◆ **WHAT IS EXPECTED**
Once you have read the data below, print all of it exactly.

[Recorded data]
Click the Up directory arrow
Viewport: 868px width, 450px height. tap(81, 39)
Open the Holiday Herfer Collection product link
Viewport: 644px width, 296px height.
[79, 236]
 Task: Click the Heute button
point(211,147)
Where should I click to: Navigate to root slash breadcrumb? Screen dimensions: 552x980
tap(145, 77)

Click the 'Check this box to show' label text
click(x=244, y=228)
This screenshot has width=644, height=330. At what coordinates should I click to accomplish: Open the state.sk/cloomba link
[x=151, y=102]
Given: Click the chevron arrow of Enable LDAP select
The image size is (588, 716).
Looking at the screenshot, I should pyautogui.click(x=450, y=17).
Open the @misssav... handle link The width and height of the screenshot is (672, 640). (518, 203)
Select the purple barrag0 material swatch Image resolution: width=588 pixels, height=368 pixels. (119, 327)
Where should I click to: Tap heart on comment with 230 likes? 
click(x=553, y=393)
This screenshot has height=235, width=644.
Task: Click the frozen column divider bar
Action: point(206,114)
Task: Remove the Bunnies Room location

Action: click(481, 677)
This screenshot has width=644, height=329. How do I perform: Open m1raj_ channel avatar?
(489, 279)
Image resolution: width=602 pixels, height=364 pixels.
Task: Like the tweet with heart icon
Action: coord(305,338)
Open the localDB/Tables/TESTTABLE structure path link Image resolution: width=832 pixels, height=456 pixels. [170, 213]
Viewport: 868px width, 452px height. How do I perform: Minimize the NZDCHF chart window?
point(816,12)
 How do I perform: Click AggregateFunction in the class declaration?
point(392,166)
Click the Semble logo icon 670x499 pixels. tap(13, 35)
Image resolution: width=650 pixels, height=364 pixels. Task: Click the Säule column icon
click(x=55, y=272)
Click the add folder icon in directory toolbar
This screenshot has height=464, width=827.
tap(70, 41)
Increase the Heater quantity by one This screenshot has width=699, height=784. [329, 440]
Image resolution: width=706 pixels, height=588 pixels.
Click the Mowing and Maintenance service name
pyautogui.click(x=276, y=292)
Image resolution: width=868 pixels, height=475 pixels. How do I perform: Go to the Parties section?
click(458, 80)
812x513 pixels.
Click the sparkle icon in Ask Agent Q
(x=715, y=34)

◆ **EXERCISE OUTPUT**
Click the Up directory arrow
Viewport: 868px width, 450px height. tap(81, 39)
Open the Holiday Herfer Collection product link
Viewport: 644px width, 296px height.
[79, 236]
 Task: Click the Heute button
point(211,147)
Where should I click to: Navigate to root slash breadcrumb? Screen dimensions: 552x980
tap(145, 77)

Click the 'Check this box to show' label text
click(x=244, y=228)
This screenshot has width=644, height=330. At what coordinates should I click to accomplish: Open the state.sk/cloomba link
[x=151, y=102]
Given: Click the chevron arrow of Enable LDAP select
The image size is (588, 716).
Looking at the screenshot, I should pyautogui.click(x=450, y=17).
Open the @misssav... handle link The width and height of the screenshot is (672, 640). (518, 203)
Select the purple barrag0 material swatch Image resolution: width=588 pixels, height=368 pixels. (119, 327)
Where should I click to: Tap heart on comment with 230 likes? 
click(x=553, y=393)
This screenshot has height=235, width=644.
Task: Click the frozen column divider bar
Action: point(206,114)
Task: Remove the Bunnies Room location

Action: click(481, 677)
This screenshot has width=644, height=329. How do I perform: Open m1raj_ channel avatar?
(489, 279)
Image resolution: width=602 pixels, height=364 pixels.
Task: Like the tweet with heart icon
Action: coord(305,338)
Open the localDB/Tables/TESTTABLE structure path link Image resolution: width=832 pixels, height=456 pixels. [170, 213]
Viewport: 868px width, 452px height. How do I perform: Minimize the NZDCHF chart window?
point(816,12)
 How do I perform: Click AggregateFunction in the class declaration?
point(392,166)
Click the Semble logo icon 670x499 pixels. tap(13, 35)
Image resolution: width=650 pixels, height=364 pixels. Task: Click the Säule column icon
click(x=55, y=272)
Click the add folder icon in directory toolbar
This screenshot has height=464, width=827.
tap(70, 41)
Increase the Heater quantity by one This screenshot has width=699, height=784. [329, 440]
Image resolution: width=706 pixels, height=588 pixels.
Click the Mowing and Maintenance service name
pyautogui.click(x=276, y=292)
Image resolution: width=868 pixels, height=475 pixels. How do I perform: Go to the Parties section?
click(458, 80)
812x513 pixels.
Click the sparkle icon in Ask Agent Q
(x=715, y=34)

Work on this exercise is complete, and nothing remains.